Introducing CVCUDA Backend #9259

AntoineSimoulin · 2025-11-06T19:31:31Z

Summary

This PR provides the first building blocks for CV-CUDA integration in torchvision. We add the functionals to_cvcuda_tensor and cvcuda_to_tensor to transform from torch.Tensor to cvcuda.Tensor and back. We also implement the corresponding class transforms ToCVCUDATensor and CVCUDAToTensor. These transforms require CV-CUDA to be installed.

How to use

from PIL import Image
import torchvision.transforms.v2.functional as F 

# Create rand ``torch.Tensor`` image (must be 3-channel RGB/Gray and have batch dimension)
img_tensor = torch.randint(0, 256, (1, 3, 320, 240), dtype=torch.uint8)

# Convert to ``cvcuda.Tensor`` (will be uploaded to CUDA)
cvcuda_tensor = F.to_cvcuda_tensor(img_tensor)
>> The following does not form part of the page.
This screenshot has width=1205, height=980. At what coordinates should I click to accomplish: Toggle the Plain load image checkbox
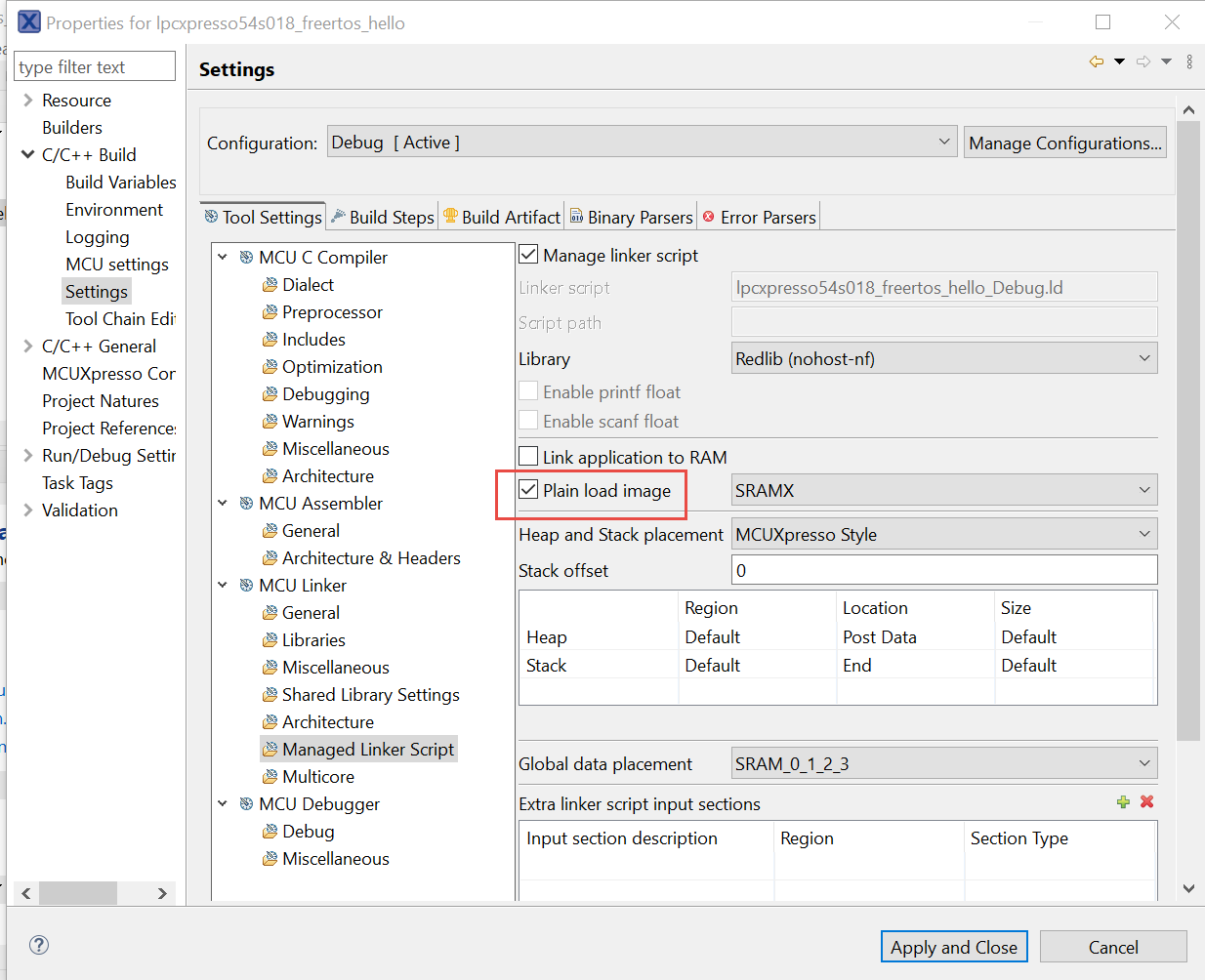coord(528,490)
# Convert back to ``torch.Tensor``
img_tensor = F.cvcuda_to_tensor(cvcuda_tensor)

Note

cvcuda.Tensor are automatically converted to NHWC shape (since most CV-CUDA transforms only support this shape)
Only 3-channel RGB images and 1-channel grayscale are supported for now
Input tensors will be uploaded to CUDA device when converting to CV-CUDA tensors
CV-CUDA must be installed: pip install cvcuda-cu12 (CUDA 12) or pip install cvcuda-cu11 (CUDA 11)

Run unit tests

pytest test/test_transforms_v2.py -k "cvcuda"
...
338 passed, 9774 deselected in 1.65s

Differential Revision: D85862362

pytorch-bot · 2025-11-06T19:31:34Z

🔗 Helpful Links

🧪 See artifacts and rendered test results at hud.pytorch.org/pr/pytorch/vision/9259

📄 Preview Python docs built from this PR

Note: Links to docs will display an error until the docs builds have been completed.

❌ 6 New Failures

As of commit ccf1a36 with merge base acccf86 ():

NEW FAILURES - The following jobs have failed:

Tests / unittests-linux (3.10, linux.12xlarge, cpu) / linux-job (gh)
test/test_transforms_v2.py::TestJPEG::test_functional[make_image]
Tests / unittests-linux (3.10, linux.g5.4xlarge.nvidia.gpu, cuda, 12.6) / linux-job (gh)
test/test_transforms_v2.py::TestLinearTransform::test_transform[cuda-dtype1-make_image_tensor]
Tests / unittests-linux (3.11, linux.12xlarge, cpu) / linux-job (gh)
test/test_transforms_v2.py::TestJPEG::test_functional[make_image]
Tests / unittests-macos (3.10, macos-m1-stable) / macos-job (gh)
test/test_transforms_v2.py::TestJPEG::test_functional[make_image]
Tests / unittests-windows (3.10, windows.4xlarge, cpu) / windows-job (gh)
test/test_transforms_v2.py::TestJPEG::test_functional[make_image]
Tests / unittests-windows (3.11, windows.4xlarge, cpu) / windows-job (gh)
test/test_transforms_v2.py::TestJPEG::test_functional[make_image]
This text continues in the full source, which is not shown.